William Marshal was born c 1146, and as a younger son, becoming a knight was his natural choice of a path to success and survival. Marshal was sent to his father's cousin William of Tancarville, hereditary Chamberlain of Normandy, to be trained as a knight in c1159. He was knighted, probably by his uncle, in 1167.
In 1170 William Marshal was appointed head of the mesnie (military) household of the young Prince Henry by King Henry II. From this time until young Henry's death in June of 1183, Marshal was responsible for protecting, training and running the military household of the heir. In 1173, William Marshal knighted the young Henry, and thereby became Henry's lord in chivalry. We know that Marshal led young Henry and his mesnie to many victories on the tournament fields of Normandy. It is during the years from 1170 to 1183 that William Marshal established his status as an undefeated knight in tournaments. It is here that Marshal began to establish his friendships with the powerful and influential men of his day. His reputation and his character were built through his own actions and abilities. In this age of feudalism, Marshal was a landless knight. He had no lord from whom he could gain advantages or status.
On the death of the young Henry, Marshal obtained permission from Henry II to take the young Henry's cross to Jerusalem. Marshal spent two years in the Holy Land fighting for King Guy of Jerusalem and the Knights' Templar. There are no known records of his time in the east, but we know that some of the castle building techniques he later used at Pembroke were probably learned here.
Henry II granted Marshal his first fief, Cartmel in Lancashire, in 1187. With this fief Marshal became a vassal of King Henry II and swore fealty to him as his lord and his king. Until Henry II's death in 1188, William Marshal served as his knight, his counselor, and his ambassador. When Richard I came to the throne, he recognized Marshal as a brother and equal in chivalry. Fulfilling the promise made by his father, Richard gave Marshal the heiress Isabel de Clare and all her lands in marriage.

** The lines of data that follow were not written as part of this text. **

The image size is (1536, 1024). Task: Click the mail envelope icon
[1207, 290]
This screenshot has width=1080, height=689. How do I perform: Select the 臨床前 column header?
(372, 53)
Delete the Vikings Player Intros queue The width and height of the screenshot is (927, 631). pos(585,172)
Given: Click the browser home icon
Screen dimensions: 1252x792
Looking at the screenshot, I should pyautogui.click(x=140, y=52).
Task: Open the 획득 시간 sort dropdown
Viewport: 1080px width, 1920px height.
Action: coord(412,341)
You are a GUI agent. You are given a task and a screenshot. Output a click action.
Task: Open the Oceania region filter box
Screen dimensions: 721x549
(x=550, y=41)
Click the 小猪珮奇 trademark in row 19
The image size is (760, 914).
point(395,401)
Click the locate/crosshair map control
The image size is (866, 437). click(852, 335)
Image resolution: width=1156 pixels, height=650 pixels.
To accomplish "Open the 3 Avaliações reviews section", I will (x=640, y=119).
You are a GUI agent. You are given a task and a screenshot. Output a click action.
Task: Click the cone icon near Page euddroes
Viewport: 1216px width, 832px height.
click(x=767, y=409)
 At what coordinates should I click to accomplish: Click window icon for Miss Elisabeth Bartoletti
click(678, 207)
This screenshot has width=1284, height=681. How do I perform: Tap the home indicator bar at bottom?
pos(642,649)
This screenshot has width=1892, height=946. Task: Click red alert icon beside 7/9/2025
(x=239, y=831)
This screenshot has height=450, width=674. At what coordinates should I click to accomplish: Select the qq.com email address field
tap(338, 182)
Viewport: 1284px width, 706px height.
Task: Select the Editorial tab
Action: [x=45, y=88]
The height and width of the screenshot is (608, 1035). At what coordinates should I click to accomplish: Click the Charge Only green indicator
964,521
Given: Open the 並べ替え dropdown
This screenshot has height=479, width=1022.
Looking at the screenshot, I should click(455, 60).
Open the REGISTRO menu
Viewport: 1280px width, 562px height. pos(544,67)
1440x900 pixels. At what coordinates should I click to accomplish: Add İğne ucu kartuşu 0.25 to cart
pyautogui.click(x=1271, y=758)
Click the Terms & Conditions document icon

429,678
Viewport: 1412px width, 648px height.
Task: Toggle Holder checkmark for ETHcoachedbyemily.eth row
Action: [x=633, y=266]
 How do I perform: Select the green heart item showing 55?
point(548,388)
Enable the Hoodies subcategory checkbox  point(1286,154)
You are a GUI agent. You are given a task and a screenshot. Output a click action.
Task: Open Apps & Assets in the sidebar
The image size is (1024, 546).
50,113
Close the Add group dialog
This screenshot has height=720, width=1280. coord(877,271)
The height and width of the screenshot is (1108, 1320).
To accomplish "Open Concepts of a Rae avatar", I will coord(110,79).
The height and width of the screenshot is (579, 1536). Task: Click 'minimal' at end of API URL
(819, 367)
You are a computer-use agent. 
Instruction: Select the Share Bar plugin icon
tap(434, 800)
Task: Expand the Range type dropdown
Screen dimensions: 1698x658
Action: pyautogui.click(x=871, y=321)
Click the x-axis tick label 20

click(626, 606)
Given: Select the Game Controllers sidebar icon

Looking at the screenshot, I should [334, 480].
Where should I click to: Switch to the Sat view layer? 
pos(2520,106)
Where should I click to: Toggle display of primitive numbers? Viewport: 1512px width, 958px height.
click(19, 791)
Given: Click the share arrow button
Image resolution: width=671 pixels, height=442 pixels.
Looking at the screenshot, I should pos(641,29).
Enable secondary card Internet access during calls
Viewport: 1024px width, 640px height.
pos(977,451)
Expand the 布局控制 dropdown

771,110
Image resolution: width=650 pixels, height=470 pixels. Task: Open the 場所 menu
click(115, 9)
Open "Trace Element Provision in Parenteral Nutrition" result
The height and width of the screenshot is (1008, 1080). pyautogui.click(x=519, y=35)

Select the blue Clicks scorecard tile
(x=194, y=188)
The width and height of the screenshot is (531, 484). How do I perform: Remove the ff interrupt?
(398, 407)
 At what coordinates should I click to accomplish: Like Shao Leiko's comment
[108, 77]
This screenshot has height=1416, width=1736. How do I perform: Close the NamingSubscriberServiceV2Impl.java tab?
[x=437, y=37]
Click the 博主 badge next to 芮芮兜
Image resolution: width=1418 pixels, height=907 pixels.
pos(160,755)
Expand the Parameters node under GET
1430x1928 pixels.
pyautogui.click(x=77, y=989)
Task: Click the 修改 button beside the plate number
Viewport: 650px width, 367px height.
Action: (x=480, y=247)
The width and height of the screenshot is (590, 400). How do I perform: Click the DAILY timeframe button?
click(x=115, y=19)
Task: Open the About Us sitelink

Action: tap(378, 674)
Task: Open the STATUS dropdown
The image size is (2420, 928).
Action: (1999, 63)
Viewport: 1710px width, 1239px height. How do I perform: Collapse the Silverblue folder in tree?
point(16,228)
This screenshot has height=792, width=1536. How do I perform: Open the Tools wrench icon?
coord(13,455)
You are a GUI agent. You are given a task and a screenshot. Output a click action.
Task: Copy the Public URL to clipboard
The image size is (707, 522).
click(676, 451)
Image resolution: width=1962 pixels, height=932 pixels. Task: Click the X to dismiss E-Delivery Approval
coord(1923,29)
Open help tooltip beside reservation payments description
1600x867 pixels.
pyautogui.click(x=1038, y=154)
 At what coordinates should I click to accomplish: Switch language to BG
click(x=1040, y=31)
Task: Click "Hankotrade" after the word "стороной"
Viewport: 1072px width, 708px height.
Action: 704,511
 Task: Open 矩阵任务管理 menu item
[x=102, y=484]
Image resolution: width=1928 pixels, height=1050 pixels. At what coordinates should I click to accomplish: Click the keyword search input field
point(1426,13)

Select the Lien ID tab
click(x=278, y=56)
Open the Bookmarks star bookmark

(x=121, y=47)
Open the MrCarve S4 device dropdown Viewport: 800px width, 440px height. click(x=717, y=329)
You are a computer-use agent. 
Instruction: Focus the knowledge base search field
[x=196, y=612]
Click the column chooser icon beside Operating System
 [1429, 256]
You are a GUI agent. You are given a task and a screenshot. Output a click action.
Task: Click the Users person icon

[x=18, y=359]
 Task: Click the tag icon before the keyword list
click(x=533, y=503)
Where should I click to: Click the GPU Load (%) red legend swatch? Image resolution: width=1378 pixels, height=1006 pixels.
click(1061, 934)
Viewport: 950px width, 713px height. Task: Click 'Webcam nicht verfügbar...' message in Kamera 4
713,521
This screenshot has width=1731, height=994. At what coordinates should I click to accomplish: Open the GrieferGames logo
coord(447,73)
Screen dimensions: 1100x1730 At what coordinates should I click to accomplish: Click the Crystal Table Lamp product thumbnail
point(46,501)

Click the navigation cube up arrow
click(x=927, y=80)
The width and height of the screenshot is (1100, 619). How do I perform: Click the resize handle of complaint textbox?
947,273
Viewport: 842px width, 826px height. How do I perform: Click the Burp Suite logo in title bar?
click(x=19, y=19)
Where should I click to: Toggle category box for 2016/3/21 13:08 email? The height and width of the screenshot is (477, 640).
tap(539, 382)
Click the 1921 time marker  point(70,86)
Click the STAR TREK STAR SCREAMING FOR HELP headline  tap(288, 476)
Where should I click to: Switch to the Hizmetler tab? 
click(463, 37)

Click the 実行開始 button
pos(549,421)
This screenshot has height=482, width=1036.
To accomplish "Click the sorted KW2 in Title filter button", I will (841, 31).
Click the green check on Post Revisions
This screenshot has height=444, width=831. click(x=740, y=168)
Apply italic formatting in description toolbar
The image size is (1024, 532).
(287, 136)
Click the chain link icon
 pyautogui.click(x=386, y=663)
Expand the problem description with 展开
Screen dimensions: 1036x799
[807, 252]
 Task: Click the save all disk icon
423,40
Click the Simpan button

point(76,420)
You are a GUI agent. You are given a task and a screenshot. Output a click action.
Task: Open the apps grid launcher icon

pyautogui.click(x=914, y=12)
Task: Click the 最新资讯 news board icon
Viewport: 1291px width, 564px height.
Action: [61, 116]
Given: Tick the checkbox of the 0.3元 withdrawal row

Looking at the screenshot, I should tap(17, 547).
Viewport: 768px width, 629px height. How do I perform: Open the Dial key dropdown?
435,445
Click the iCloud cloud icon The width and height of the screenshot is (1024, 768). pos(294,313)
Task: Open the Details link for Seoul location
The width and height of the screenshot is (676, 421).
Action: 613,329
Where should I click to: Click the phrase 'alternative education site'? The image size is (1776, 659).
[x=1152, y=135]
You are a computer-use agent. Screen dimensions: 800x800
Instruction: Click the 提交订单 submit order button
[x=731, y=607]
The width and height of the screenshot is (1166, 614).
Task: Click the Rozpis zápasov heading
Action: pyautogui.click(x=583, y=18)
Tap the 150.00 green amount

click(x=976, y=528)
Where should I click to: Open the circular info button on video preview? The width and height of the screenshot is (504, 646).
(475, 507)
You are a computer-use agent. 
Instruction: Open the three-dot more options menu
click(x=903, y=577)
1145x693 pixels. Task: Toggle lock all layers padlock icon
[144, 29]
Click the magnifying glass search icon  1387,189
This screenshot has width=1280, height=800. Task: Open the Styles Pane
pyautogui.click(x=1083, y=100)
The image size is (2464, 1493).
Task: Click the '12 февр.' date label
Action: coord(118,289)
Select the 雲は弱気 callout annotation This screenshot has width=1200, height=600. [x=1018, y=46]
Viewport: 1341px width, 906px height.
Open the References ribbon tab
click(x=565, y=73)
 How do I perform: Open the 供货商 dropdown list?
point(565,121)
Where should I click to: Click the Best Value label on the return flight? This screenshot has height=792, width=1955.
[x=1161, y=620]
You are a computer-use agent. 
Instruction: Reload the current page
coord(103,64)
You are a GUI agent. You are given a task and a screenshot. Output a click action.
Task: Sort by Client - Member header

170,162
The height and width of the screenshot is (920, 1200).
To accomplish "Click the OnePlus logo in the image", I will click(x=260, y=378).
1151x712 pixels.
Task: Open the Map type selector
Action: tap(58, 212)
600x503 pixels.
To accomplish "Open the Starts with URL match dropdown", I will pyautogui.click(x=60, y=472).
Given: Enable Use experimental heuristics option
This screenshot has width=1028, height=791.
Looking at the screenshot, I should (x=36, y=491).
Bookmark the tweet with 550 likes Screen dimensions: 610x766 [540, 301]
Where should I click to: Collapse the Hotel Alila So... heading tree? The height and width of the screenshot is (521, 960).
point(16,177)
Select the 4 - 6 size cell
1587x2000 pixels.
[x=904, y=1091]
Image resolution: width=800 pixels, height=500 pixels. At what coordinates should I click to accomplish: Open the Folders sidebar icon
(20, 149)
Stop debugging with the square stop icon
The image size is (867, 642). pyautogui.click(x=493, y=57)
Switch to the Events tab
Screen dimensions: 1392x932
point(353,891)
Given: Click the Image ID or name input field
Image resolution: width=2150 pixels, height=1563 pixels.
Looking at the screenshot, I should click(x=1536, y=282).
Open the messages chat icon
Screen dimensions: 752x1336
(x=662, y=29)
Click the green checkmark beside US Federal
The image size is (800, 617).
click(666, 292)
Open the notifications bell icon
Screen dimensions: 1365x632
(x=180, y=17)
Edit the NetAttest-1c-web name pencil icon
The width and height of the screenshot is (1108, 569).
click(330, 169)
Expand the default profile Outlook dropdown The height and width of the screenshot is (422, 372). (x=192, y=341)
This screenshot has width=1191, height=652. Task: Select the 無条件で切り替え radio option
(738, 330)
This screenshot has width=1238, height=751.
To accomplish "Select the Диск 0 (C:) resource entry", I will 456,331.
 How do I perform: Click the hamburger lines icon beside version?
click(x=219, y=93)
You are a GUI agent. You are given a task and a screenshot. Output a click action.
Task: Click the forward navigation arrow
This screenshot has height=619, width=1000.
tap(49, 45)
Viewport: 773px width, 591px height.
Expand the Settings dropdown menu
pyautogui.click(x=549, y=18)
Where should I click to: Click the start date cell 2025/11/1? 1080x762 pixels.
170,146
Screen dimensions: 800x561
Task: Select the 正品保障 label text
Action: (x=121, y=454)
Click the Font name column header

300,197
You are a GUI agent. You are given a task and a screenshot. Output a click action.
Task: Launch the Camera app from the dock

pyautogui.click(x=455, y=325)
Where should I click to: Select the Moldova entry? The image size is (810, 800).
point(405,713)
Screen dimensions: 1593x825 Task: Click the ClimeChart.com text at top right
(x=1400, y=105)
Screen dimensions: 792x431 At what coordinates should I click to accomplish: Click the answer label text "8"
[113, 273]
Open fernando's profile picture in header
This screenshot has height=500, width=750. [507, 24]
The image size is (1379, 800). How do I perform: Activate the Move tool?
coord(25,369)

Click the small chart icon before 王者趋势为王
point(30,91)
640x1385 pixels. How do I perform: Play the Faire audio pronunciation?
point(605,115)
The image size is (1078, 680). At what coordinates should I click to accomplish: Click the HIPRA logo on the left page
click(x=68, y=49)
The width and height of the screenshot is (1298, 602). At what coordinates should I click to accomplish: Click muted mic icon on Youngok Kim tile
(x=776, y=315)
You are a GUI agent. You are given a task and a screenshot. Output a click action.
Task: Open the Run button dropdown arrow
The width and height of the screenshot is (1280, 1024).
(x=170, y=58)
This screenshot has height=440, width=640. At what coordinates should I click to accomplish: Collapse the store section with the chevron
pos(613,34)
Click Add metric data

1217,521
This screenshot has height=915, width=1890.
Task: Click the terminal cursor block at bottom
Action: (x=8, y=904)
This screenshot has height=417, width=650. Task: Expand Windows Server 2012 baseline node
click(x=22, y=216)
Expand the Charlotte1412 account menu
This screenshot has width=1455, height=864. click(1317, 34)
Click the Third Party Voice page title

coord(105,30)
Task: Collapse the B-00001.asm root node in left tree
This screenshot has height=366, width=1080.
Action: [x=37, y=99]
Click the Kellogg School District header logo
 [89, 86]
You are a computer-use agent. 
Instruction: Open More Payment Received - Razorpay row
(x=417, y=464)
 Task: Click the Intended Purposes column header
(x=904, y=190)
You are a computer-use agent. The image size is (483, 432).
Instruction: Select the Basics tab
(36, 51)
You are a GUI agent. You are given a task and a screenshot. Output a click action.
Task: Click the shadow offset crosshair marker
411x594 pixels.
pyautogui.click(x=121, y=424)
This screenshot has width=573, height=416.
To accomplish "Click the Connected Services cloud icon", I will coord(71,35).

With this marriage, William Marshal became "in right of his wife" one of the greatest lords and magnates in the Plantagenet kingdom. Isabel brought to Marshal the palatine lordships of Pembroke and Striguil in Wales and the lordship of Leinster in Ireland. These were large fiefs of land where the lord held as tenant-in-chief of the Crown. A palatine lord's word was law within his lands. He had the right to appoint his own officials, courts and sheriffs, and collect and keep the proceeds of his courts and governments. Except for ecclesiastical cases, the king's writ did not run in the palatinates. King Richard also allowed Marshal to have 1/2 of the barony of Giffard for 2000 marks. This barony was split with Richard de Clare, Earl of Clare and Hertford, who held the barony in England as lord while Marshal held the land in Normandy as lord. This gave Marshal the demesne manors of Crendon in Buckinghamshire and Caversham in Oxfordshire, for 43 knights' fees, and the fief of Longueville in Normandy with the castles of Longueville and Mueller and Moulineaux, for about 40 knights' fees.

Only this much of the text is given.